Fashion
Everything We Know About Karl Lagerfeld’s Successors
Who is Virginie Viard, and who will take over at Fendi?
Earlier this morning, the news of Karl Lagerfeld's passing in Paris devastated the fashion world. He was 85. Within moments of the announcement, longtime followers of his work wondered what would become of Chanel, the French fashion house he revived after taking over in 1983, and Fendi, the Italian fashion house he had been serving as creative director of since 1965.
Pretty soon after the news broke, Chanel announced that Virginie Viard, who is the fashion creation studio director of Chanel, will be taking over for Lagerfeld, "entrusted by Alain Wetheimer [CEO of Chanel] with the creative work for the collections, so that the legacy of Gabrielle Chanel and Karl Lagerfeld can live on." It is Viard who took the final bow at last month's Spring 2019 Haute Couture runway show in Paris when Lagerfeld was too sick to be present.
Viard has long been considered Lagerfeld's right-hand woman, working alongside the prolific designer for over 30 years at Chanel, as well as a few years during Lagerfeld's stint at Chloé. In an interview with Crash from 2011, Viard is described as someone who brings life to Lagerfeld's sketches and "direction to his teeming creativity."
As for Fendi, no successor has been named as of yet—as the brand is to be presenting Lagerfeld's last collection at Milan Fashion Week later this week. According to an official statement from the Italian fashion house, the brand is currently mourning the loss of its creative director of over 50 years. "From his first days at Fendi, the longest relationship in the fashion world between a designer and a fashion house, Karl Lagerfeld was a true visionary in everything he conjured up, from the advertising campaigns to his ready-to-wear and Couture Collections," reads the statement. "He dared to push boundaries, a modern day genius with a unique sense of aesthetic fearlessness, who influence a whole generation of designers."
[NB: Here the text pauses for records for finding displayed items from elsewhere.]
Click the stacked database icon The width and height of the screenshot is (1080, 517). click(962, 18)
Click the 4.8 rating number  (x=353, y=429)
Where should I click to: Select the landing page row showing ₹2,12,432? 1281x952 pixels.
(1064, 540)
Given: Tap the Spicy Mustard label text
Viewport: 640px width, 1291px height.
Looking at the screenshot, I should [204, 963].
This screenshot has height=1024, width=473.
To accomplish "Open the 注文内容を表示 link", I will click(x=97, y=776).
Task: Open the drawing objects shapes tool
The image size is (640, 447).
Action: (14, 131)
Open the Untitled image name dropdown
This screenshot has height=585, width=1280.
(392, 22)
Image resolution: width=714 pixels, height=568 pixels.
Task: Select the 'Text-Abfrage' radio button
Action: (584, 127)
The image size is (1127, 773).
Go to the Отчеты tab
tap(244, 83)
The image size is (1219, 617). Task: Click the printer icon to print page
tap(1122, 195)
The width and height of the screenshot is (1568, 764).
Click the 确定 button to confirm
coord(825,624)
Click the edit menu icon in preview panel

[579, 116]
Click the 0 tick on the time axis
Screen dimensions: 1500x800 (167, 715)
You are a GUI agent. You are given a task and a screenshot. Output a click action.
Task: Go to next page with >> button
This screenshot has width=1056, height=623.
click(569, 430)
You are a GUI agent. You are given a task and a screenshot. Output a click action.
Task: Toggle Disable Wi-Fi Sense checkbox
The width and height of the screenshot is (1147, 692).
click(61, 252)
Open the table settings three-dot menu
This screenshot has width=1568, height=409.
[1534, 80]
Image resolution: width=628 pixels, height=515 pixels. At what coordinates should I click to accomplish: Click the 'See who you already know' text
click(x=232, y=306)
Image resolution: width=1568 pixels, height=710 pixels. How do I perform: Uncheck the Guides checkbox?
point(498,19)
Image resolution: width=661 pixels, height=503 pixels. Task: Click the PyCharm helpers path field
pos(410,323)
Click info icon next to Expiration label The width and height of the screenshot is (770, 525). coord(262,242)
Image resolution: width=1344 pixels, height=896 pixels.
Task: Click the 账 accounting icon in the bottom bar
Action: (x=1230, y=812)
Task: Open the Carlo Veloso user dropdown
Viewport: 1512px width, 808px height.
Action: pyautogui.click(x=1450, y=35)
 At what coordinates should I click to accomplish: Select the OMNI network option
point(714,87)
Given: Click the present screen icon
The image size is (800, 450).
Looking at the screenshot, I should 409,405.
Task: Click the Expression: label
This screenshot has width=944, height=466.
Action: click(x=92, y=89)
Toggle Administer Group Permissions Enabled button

As for the Karl Lagerfeld label, which has been owned by U.K-based private equity firm Apax Partners since 2006 but still creative directed by Lagerfeld, the brand also released a statement. While it has not named a new creative director or mentioned any future replacement, it did say that Lagerfeld's vision and design aesthetic, interpreted though aspirational and accessible collections, will remain at the core of the brand.
While, undoubtedly, Viard and other successors of Lagerfeld will have massive, fashionable shoes to fill, we'll be looking forward to seeing how they reinterpret Lagerfeld's iconic sense of design, and the beautiful tributes to him that will come out of it.